◆ **YOUR INSTRUCTIONS**: Please write out exactly the lines of the data below from the line holding "Task: Click the Twitter bird logo" through the line holding "This screenshot has width=1157, height=651.", and leave out the rest.

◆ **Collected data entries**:
──────────────────────────────
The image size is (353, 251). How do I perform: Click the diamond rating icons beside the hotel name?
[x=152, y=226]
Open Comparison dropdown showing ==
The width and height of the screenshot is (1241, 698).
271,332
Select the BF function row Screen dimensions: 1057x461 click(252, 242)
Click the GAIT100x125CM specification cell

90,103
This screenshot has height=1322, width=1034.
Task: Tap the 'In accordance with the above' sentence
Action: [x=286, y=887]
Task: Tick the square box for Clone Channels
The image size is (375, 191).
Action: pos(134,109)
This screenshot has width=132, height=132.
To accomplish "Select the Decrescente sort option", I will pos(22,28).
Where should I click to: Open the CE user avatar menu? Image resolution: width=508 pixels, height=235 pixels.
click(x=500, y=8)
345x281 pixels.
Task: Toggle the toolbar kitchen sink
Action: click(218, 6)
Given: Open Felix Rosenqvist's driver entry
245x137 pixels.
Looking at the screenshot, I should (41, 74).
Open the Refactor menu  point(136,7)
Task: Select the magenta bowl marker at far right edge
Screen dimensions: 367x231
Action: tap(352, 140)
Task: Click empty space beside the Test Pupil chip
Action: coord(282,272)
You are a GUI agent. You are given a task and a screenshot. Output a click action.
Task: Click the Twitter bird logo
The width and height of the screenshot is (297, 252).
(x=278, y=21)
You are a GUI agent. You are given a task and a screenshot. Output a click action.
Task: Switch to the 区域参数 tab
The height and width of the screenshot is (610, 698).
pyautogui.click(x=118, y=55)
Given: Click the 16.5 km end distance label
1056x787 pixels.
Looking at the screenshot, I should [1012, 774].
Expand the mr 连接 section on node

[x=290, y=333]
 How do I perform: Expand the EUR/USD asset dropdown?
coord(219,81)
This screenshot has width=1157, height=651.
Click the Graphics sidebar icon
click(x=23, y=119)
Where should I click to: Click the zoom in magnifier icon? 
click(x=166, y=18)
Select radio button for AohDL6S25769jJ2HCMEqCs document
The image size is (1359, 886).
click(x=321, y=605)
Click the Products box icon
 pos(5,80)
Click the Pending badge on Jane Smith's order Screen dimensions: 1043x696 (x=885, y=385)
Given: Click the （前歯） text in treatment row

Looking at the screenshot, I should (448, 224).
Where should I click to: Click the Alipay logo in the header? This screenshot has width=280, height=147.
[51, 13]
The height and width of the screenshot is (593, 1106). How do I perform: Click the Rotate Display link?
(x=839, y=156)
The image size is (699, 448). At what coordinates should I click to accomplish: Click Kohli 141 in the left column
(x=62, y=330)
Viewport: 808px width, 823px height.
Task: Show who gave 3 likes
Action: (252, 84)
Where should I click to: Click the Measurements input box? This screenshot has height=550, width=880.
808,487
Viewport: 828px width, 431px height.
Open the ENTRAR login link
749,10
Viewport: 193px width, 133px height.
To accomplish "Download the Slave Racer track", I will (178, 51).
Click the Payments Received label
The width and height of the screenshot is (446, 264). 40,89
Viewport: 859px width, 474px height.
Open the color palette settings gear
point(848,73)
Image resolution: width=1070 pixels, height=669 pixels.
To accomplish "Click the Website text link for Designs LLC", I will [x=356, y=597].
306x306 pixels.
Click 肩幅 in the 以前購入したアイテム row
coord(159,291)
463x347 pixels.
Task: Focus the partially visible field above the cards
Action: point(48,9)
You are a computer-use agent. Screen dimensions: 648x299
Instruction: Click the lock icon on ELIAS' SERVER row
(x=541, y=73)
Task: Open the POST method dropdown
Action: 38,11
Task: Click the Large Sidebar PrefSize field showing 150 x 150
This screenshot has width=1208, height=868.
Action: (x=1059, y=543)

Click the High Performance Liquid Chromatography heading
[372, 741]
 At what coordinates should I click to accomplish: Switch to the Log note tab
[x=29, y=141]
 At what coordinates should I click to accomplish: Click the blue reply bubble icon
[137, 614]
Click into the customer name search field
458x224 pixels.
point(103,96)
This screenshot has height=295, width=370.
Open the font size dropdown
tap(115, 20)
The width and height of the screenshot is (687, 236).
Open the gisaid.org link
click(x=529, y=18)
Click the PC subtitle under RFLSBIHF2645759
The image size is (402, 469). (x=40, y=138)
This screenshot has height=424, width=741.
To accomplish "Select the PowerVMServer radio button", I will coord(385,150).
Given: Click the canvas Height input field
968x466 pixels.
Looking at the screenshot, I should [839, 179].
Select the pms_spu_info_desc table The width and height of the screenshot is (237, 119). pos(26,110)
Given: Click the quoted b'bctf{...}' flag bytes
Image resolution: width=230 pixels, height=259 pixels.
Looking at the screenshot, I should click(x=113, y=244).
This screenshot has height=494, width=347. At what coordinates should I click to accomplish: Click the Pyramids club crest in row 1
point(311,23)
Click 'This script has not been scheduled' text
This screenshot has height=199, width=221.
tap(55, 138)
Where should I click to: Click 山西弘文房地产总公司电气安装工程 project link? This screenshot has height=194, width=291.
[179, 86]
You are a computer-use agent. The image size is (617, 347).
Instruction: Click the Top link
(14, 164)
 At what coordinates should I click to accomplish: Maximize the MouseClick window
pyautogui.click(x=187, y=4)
──────────────────────────────
◆ **REPLY**:
Task: Click the Twitter bird logo
The width and height of the screenshot is (297, 252).
(x=278, y=21)
You are a GUI agent. You are given a task and a screenshot. Output a click action.
Task: Switch to the 区域参数 tab
The height and width of the screenshot is (610, 698).
pyautogui.click(x=118, y=55)
Given: Click the 16.5 km end distance label
1056x787 pixels.
Looking at the screenshot, I should [1012, 774].
Expand the mr 连接 section on node

[x=290, y=333]
 How do I perform: Expand the EUR/USD asset dropdown?
coord(219,81)
This screenshot has width=1157, height=651.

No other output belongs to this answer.